Frank and I met at charity benefit in 1983. After dating for 7 years we married in 1991. Eager to have a family, we were overjoyed when, after years of trying, lovely little Kirsten came into the world. I joined my local mother’s group where I enjoyed bonding with other new mothers. It was in this environment where I first noticed differences in Kirsten’s development. The other children started to crawl, and walk and talk…yet Kirsten didn’t change. (6 years later we are still waiting for Kirsten to talk!)
I have a strong sense of humour and take great pleasure in life. This hasn’t always been easy. Frank and I went through a very dark period just after the birth of our second child Eric, which was when Kirsten was diagnosed with Autism.

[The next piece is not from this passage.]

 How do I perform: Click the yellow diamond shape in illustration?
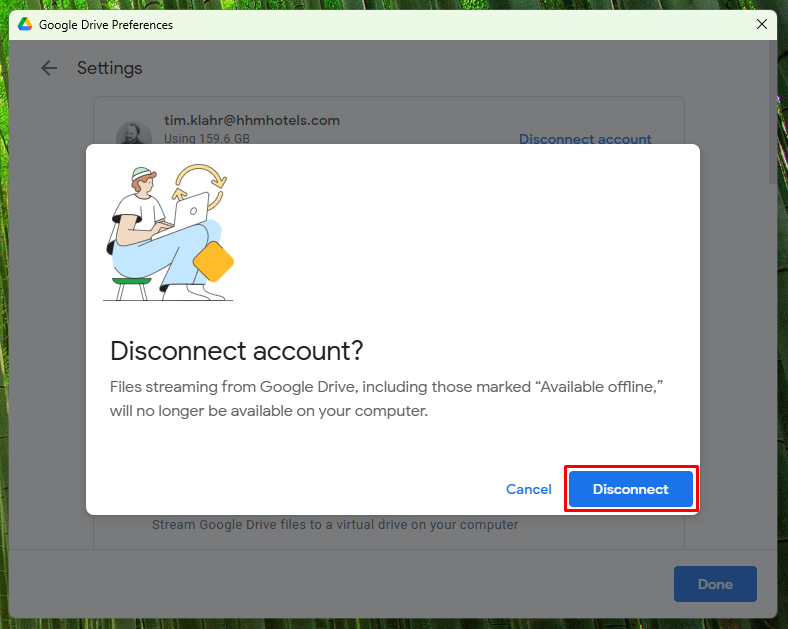click(213, 262)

Frank is Dutch, and we had decided to use both languages, but at 12 months we became concerned that Kirsten was not picking up either language. I consulted an expert in dual languages suggested that there might be something more to Kirsten’s inability to pick up both languages. I consulted my early childhood health nurse who saw no need for concern. Not convinced, I then consulted our paediatrician and was referred to a psychologist.

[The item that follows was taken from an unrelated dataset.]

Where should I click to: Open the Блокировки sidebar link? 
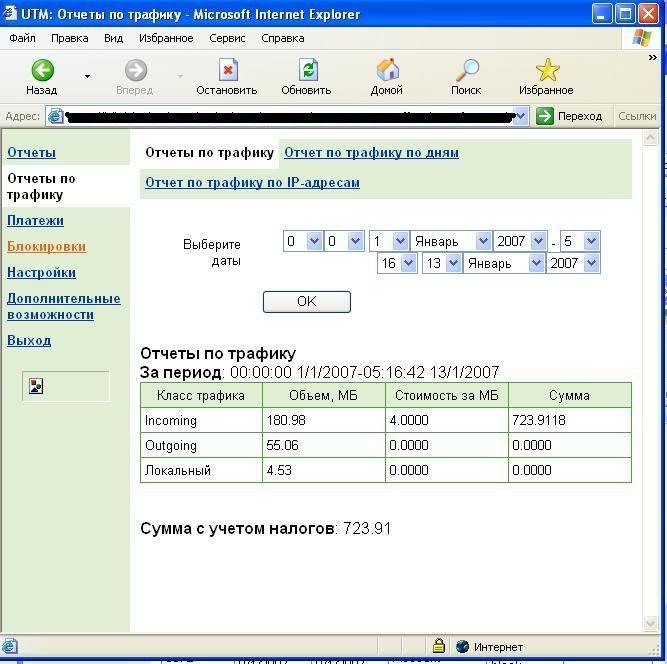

I held Eric on my lap as we were given the diagnosis for Kirsten. The psychologist told us that the way a baby looked around and at their mother was an indicator of a neuro-typical child, which Kirsten was not. Frank and I looked at each other and realised Eric didn’t look around or at us either. We realised that we were in fact getting a diagnosis for both children that day
The following year was filled with the joy of being parents and the buckets of tears for the grieving that parents go through when they are told their child, or children in this case, will not become the people they had planned them to be. Having a baby and a toddler is hard work for any parent, but to have this stage go on indefinitely is exceedingly difficult. Both Kirsten and Eric have severe Autism which restricts their social behaviour and communication. Their inability to speak makes understanding what they want very challenging and leads to great frustration for them. They have repetitive behaviours and narrow interests. Kirsten shows constant enthusiasm for the Teletubbies years after other children have moved on to other interests. Both children have sleep problems (so therefore their parents do to) and issues with toileting. The children are not able to make friends like other children, or be cared for easily by family or friends, giving Frank and I very little time out.

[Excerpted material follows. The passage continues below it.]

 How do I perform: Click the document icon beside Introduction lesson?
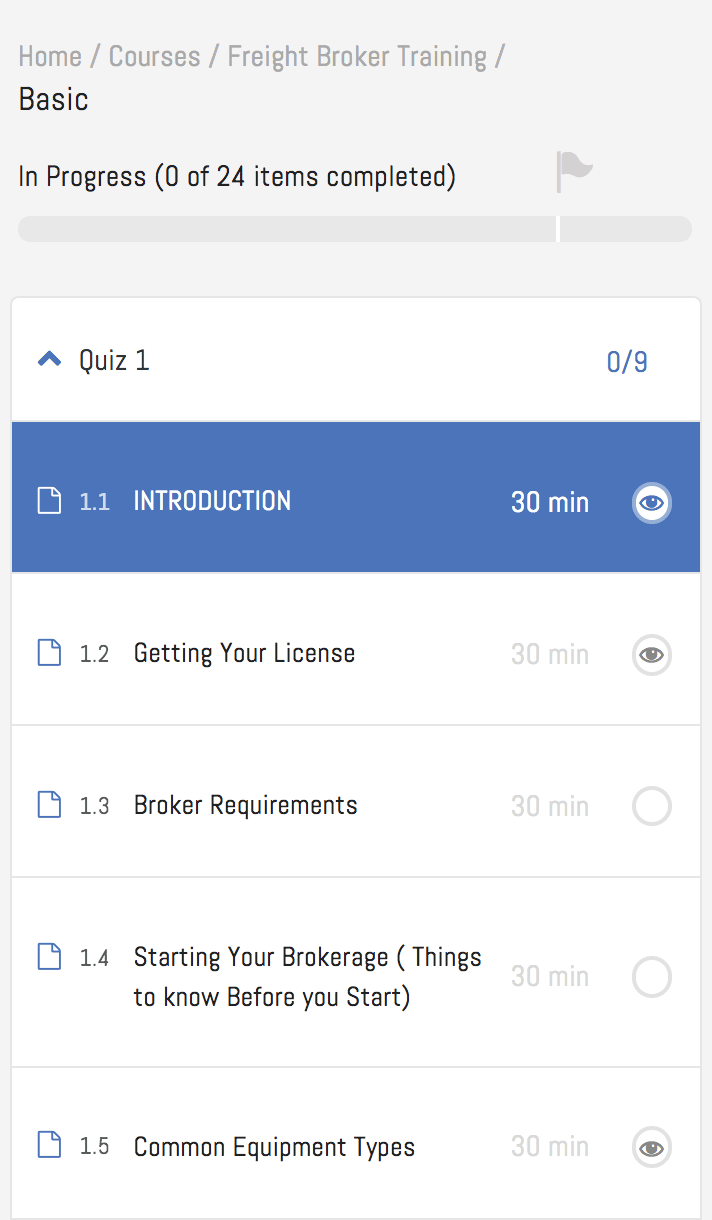point(49,500)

Despite suffering depression I continued to strive for the best outcome for my family.
After Kirsten was diagnosed we began speech therapy and attended an early intervention centre. Learning of the benefits of as much early intervention as possible, I brought both children to swimming lessons.
Swimming assists Autistic children with large muscle development and coordination, cognitive processing, relaxation, building self-esteem, and socialisation. Additionally, I wanted to find an activity my family could enjoy together. I wanted our children to be able to swim to have fun and be safe in the water. The ability to swim means we can go to the beach like a regular family without noticeable differences.
Lessons at Swim 4 All have brought our family together. The kids love it which gives Frank and I great joy.
The day Kirsten swam unassisted to the side of the pool (to get to the ice-cream freezer!) I was astounded. I took my children to swimming lessons for the benefits that they would gain but I never imagined that they would be able to swim on their own. I felt so much pride and adoration at seeing Kirsten achieve such a milestone that other parents take for granted. Since then Kirsten’s constant progress as been an inspiration. In typical Autistic routine she swims well every week and gets an ice-cream every week.
Kirsten’s increase in swimming skills and freedom in the water with her newfound abilities has given her confidence in other areas of her life. As the Swim 4 All program has grown and the pool has become more crowded, Kirsten has coped well with the increase in noise and activity. Now attending Bulleen special school Kirsten can interact with other children, manage taking turns and noisy distractions. All huge progressions for an Autistic child. We lead a very challenging life, but it has been made a little easier to deal with, thanks to Swim 4 All.